Interviewer: Hi, Jordan.
Interviewer: Thanks for talking to me today. Erm. What would you like to talk about?
Jordan: Today I was going to talk about music and, erm, how it's changed in terms of distribution and influence on social media in today's generation.
Jordan: Erm, so, I'm a big fan of music. I grew up listening to it on the radio and my mum's old CDs in the car. And, erm, it's funny how growing up you see how in today's digital age and generation, how music is distributed and shared. Erm, when I was young and my parents were young, you'd only ever hear music on the radio or on television on Top of the Pops. But nowadays, music gets shared around all the time on YouTube and Twitter and Instagram. As an artist myself, I found it really interesting how, erm, songs are going viral and acts are breaking not from a prime slot on a television show but just by, erm, music gaining heat online, getting shared around and numbers exponentially growing. Er, it's also made things very difficult because the pool's so much bigger now – everybody's doing it. Er, but, equally, you could have a hit in your bedroom as some, many people, many artists are. They have one song that goes online, a DJ ends up playing it in a club and, er, it goes viral overnight. And it's a great, and a lot of people are making a career that way, erm, which I just find really interesting. As a musician myself, I'm making a lot more of my music from a home studio because it's more accessible for a lot more people now.

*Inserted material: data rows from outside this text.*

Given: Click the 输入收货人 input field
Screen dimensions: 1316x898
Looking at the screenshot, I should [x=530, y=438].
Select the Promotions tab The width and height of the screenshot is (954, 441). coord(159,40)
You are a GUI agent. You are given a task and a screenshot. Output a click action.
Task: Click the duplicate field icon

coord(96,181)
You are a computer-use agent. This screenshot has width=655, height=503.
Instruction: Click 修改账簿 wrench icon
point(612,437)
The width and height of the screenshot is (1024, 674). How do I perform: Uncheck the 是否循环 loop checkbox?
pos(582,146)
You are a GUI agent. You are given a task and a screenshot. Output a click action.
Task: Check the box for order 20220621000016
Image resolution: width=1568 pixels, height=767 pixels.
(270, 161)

Interviewer: Do you think the changes are for the better or for the worse?
Jordan: Er, I'm interested to see how it goes. I think in many ways it's a good thing because it opens lots of doors to many people that otherwise wouldn't be able to afford studio time and being able to get their creativity in the best possible format it can be. But, equally, I think there are negatives to it because the opportunities are getting less and less, and people's interests and hopes for instant gratification are having a detrimental effect on the ability of making new music. Erm, there's not much time given to be able to really make your craft and sonically engage in an audience 'cause you don't have long enough, you don't have their attention long enough, for them to really listen and invest in your development.
Interviewer: Right. And what, which is your favourite platform for putting your music out?
Jordan: My favourite platform is YouTube because, erm, that's where most of my subscribers are, and what I do is every week on my channel I put out covers of my most favourite songs and the most famous artists of the songs that are doing really well. So that's how I'm able to garner more fans and subscribers over to my channel, so they can hear more of my music and through that they are able to hear my original music as well.
Interviewer: Uh huh. Do you want to mention the name of your channel in case our listeners want to subscribe?
Jordan: Sure. My channel's called JordanClarke500 [note from the LearnEnglish Team: Jordan's channel has changed to JJ Clarke], erm …
Interviewer: Clarke with an 'e'?
Jordan: Yes, it's JordanClarke (with an e) 500.
Interviewer: Ha ha.
Jordan: You'll find covers and some original material on there. And you can find out more about me. So, yeah, please check it out!
Interviewer: Great. Thanks so much, Jordan.
Jordan: Thank you.
Note from the LearnEnglish Team: since this interview was recorded, Jordan's YouTube channel has changed to JJ Clarke.